In the aftermath of the February fire that scorched the TVCC building in Beijing, China, investigations continue on the strength and structural integrity of the burned building bringing up the question of what should be done with the building now? Will it need to be completely rebuilt or simply repaired? And if the latter, will anyone stay in it? The fire not seen as particularly ominous for the building.
Andrew Mueller-Lust, principal at Severud Associates, also involved in the investigation, is of the opinion that the chance of re-occupation of the building is not very high and points to certain historical precedents.

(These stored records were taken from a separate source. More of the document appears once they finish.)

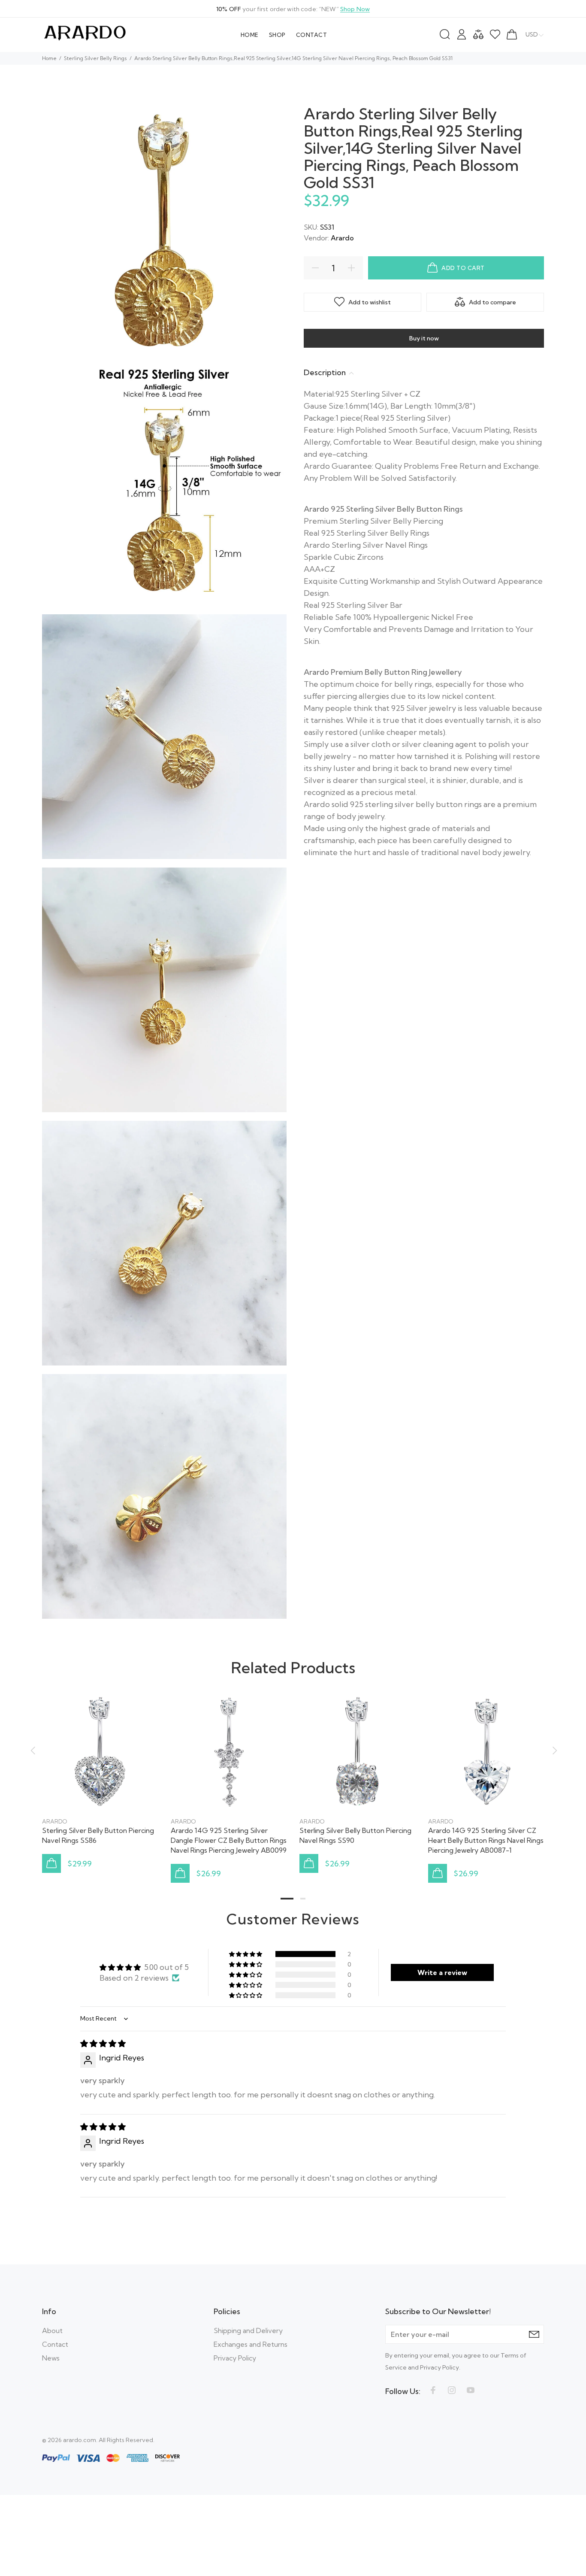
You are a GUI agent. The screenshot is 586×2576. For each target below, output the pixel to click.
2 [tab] (302, 1898)
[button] (246, 1954)
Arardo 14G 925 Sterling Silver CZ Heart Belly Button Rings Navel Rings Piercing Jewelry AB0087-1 (486, 1840)
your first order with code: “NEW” (293, 9)
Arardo (342, 238)
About (52, 2330)
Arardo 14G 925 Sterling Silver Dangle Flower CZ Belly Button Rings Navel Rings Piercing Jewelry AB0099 (229, 1840)
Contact (55, 2344)
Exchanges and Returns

One of these was the One Meridian Plaza, a Philadelphia office tower stricken by a fire on the 22nd floor in 1991. The fire raged for 18 hours, burning out one floor before moving on to the next, until it ran out of fuel at the 38th floor. Testing showed that the building could have been restored, but no one was willing to reoccupy it. It stood for years before finally being razed.
Unfortunately, it seems the same fate just might await TVCC. “As I read the Chinese newspapers, according to the official statements, the main structure is very little damaged,” said Tian-Fang Jing, principal at Weidlinger Associates. While that might be the case, the greater issue remains whether anyone would willingly go into a repaired TVCC.
It seems like Koolhaas and OMA just cant catch a break with this disaster. When I wrote about the fire last month, the common consensus in China was that the building burned to the degree that it did due to shoddy construction work in the design. Now that it is obvious (at least I think it is obvious) that this was not the case as the building structure is still sound, current public sentiment is that no one wants to have to move in after it is repaired. So what now?